Originally Posted by *Quillian*
Why would mothering.com allow an advertiser who promotes the Pearls on their site







: ?


it was an accident and it won't happen again.









I intend to boycott Old SchoolHouse just as soon as my dd is old enough for me to need their information.


----------



## User101 (Mar 3, 2002)

According to them, he's been sinful since conception.








I almost feel bad for people who have such an unloving view of life and of God.


----------



## Jaz_Trio (Oct 16, 2004)

OMG...they sent me business card to include in my orders







OMG I gotta remove those OMG


----------



## mamajama (Oct 12, 2002)

bump.


----------



## Ali Edgley (Feb 20, 2006)

Getting this thread going again...
Home educators in the UK are working to stop TOSH tour of UK because of their support of the Pearls. We seem to be doing quite well!
Ali


----------



## WhitneyVL (Feb 28, 2004)

I don't usually post over here, so please pardon the intrusion. I just wanted to put in my own recent experience with TOSH. I got an email yesterday from Crystal Paine (their marketing manager) asking if I wanted to advertise my store in their magazine or on their site and blogger. I emailed her back right away and said that I wasn't interested in advertising anywhere that promotes the Pearls. I explained that I was an advocate for gentle parenting and not baby beaters and child trainers ::::shudder::::: I hate that word in that context, train.

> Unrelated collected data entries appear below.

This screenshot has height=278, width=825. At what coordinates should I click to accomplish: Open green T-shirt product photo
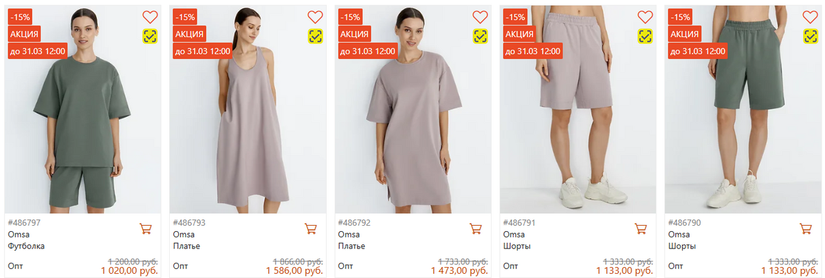click(x=83, y=131)
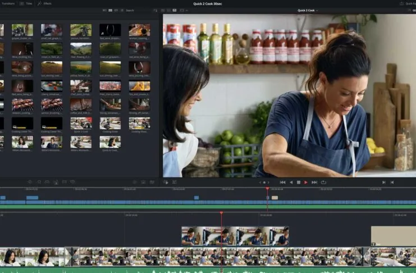Jump to the first frame button
Screen dimensions: 416x273
282,182
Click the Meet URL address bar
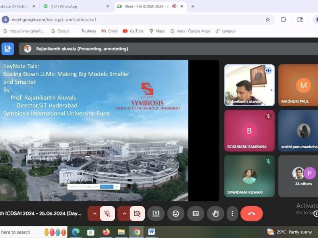Screen dimensions: 318x238 tap(119, 19)
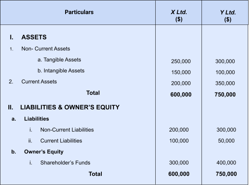Screen dimensions: 251x185
Task: Click Y Ltd. Intangible Assets value 100,000
Action: pos(225,72)
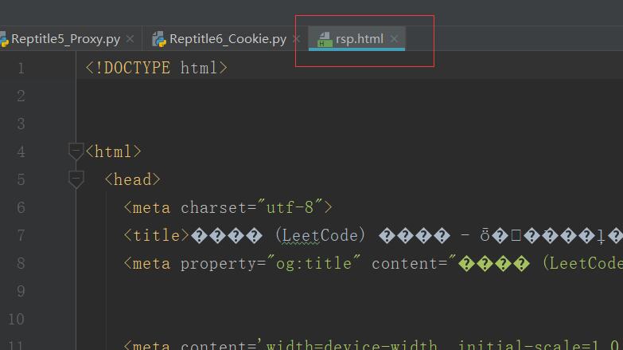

Ick.) I told her that I also thought it was criminal and negligent to support those kind of people. And just in case, I also quoted the standard "Training Not To Touch" article. The only response I got back from Ms. Paine was that they "do not espouse nor endorse physical abuse of children.". Yeah right. They just do not get it.


----------



## IdentityCrisisMama (May 12, 2003)

Still a free gift...or is again. #11:

http://www.thehomeschoolmagazine.com..._subscribe.php

"# No Greater Joy - Debi Pearl's best homeschooling ideas from
20-plus years of homeschooling."


----------



## atypicalandrea (Feb 17, 2004)

There's an official boycott going on that you can read about here:
http://intothesunrise.blogspot.com/


----------



## CarlottaS (Apr 11, 2006)

Yup, clearly good ideas spread!

Andrea has it! There is a boycott by bloggers of The Old Schoolhouse-related Homeschoolbloggers. See Andrea's link above.

Also, if anyone has a blog where they have made clear their opposition to the Pearls or child abuse of this sort, and you would like to add your name to the list of blogs who oppose this treatment of children, do let me know at:
www.daretoknowblog.blogspot.com.


----------



## DebraBaker (Jan 9, 2002)

Note: "Doc" (who is leading the boycott of the schoolhouse and the Pearls) has had the good old red herring treatment, she's being accused of being a (gasp) lesbian!!!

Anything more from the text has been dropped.